#### Provided entries ####
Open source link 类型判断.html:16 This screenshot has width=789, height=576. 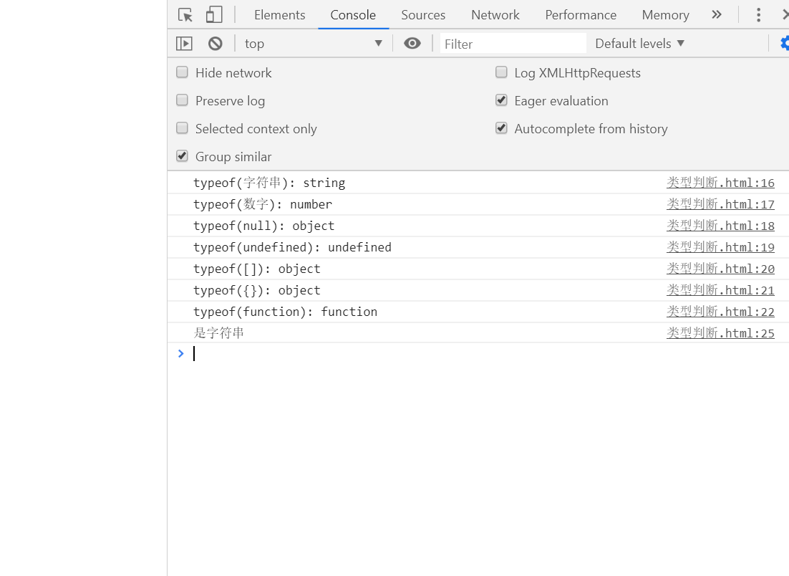[720, 183]
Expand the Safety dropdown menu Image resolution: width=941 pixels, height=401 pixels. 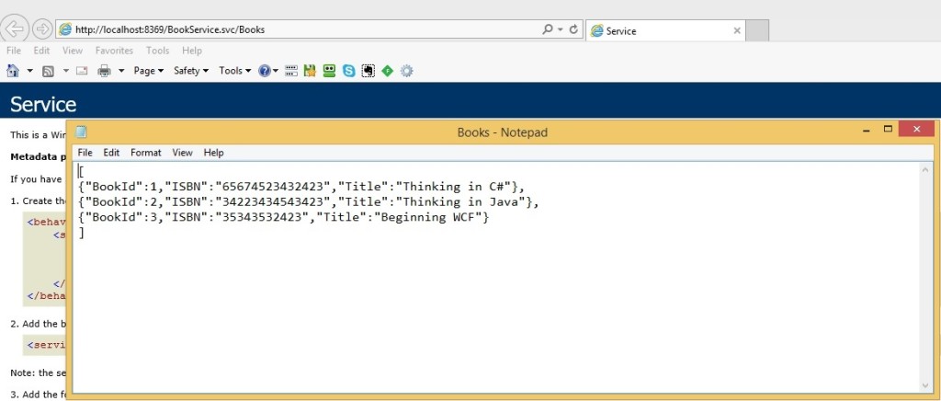click(x=191, y=71)
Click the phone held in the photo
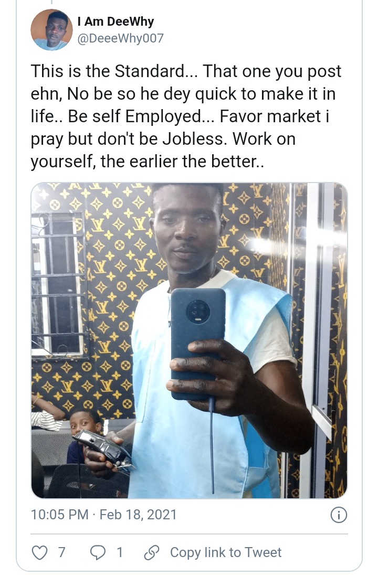Image resolution: width=378 pixels, height=577 pixels. (x=197, y=344)
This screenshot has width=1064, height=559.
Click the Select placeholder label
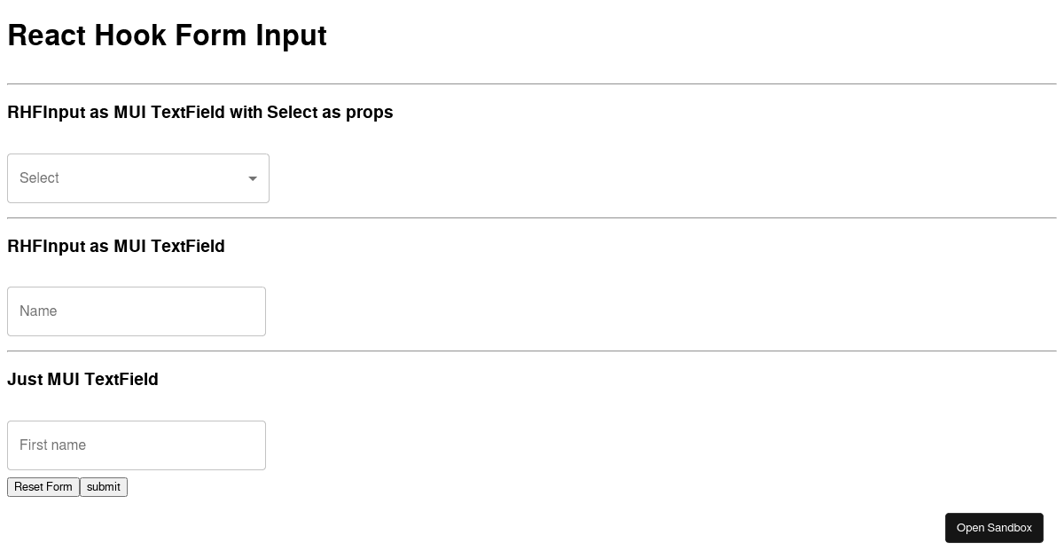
####
▸ **Requirement**
Write out a verbatim copy of the lines from the line that contains "This screenshot has width=1064, height=559." through the end of the entries above; pictures are not copied.

▸ **Response box**
This screenshot has width=1064, height=559.
Click the Select placeholder label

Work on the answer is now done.